Em contrapartida, o Atlético abriu mão de registrar nomes em âmbito cultural, em uma troca clara de limites para evitar sobreposição de identidades. Com o entendimento firmado, as partes solicitaram que o processo que vinha correndo na Justiça seja extinto, pondo fim ao litígio entre clube e manifestação cultural.

O bloco de carnaval manteve seus direitos sobre a marca Galo Folia, cedida pelo INPI.

A disputa começou quando o Atlético pediu a anulação do registro feito pelo bloco, argumentando que o uso do termo poderia afetar suas atividades esportivas. Em primeira instância, a juíza da 9ª Vara Federal negou o pedido, destacando que não havia risco de confusão entre as marcas — decisão que acelerou o movimento para uma solução negociada.

O acordo preserva direitos distintos: ao Galo da Madrugada fica garantida a exploração cultural da marca, enquanto o Atlético protege seu espaço em competições e produtos esportivos. Mais do que uma vitória jurídica, trata-se de um entendimento prático que evita custos e desgaste prolongado em tribunais.
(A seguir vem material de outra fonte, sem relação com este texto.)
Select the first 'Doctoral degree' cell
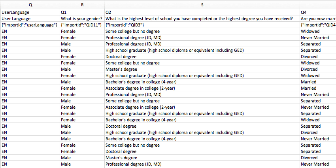The width and height of the screenshot is (336, 168). [202, 57]
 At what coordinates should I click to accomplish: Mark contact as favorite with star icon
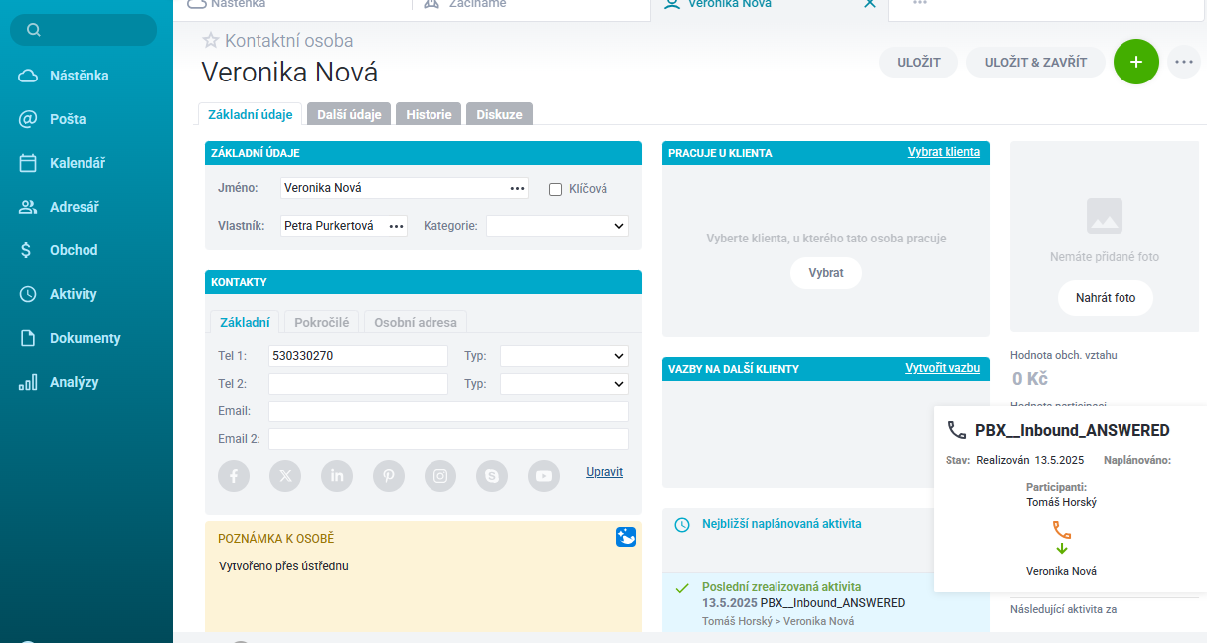(x=210, y=41)
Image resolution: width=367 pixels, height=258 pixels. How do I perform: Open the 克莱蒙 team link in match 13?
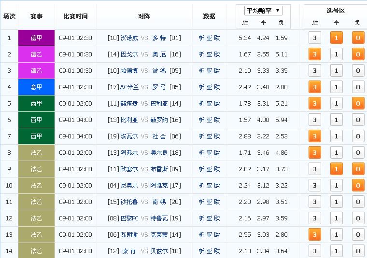tap(159, 235)
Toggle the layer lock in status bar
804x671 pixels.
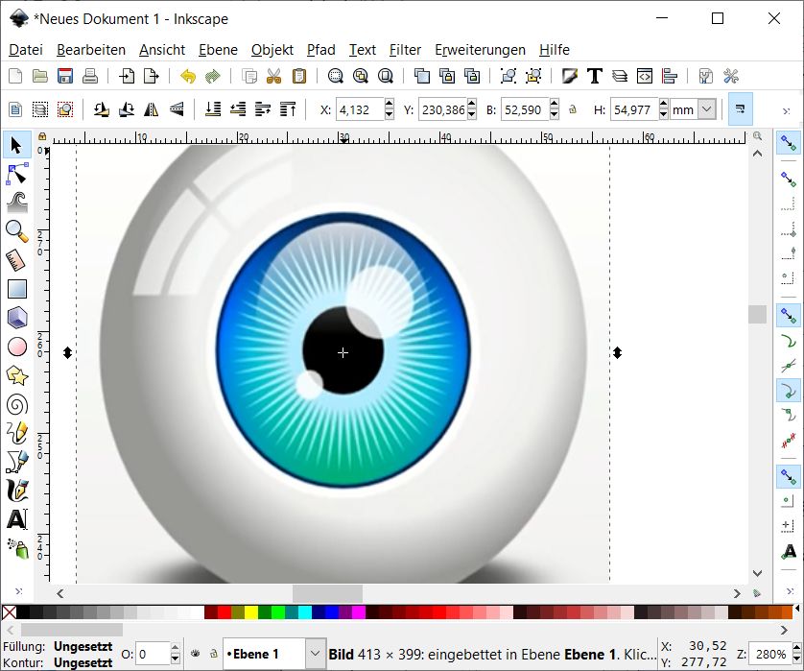pos(211,654)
Para o clube, a solução reduz incertezas e encerra uma frente de disputa pública; para o bloco, afirma-se a manutenção de uma marca consagrada no Carnaval. O caso evidencia, ainda, a tensão crescente entre proteção de identidade esportiva e manifestações culturais, e aponta para a necessidade de estratégias claras de registro por parte de clubes e entidades culturais.

A juíza afirmou que não havia risco de confusão ou associação indevida entre as marcas.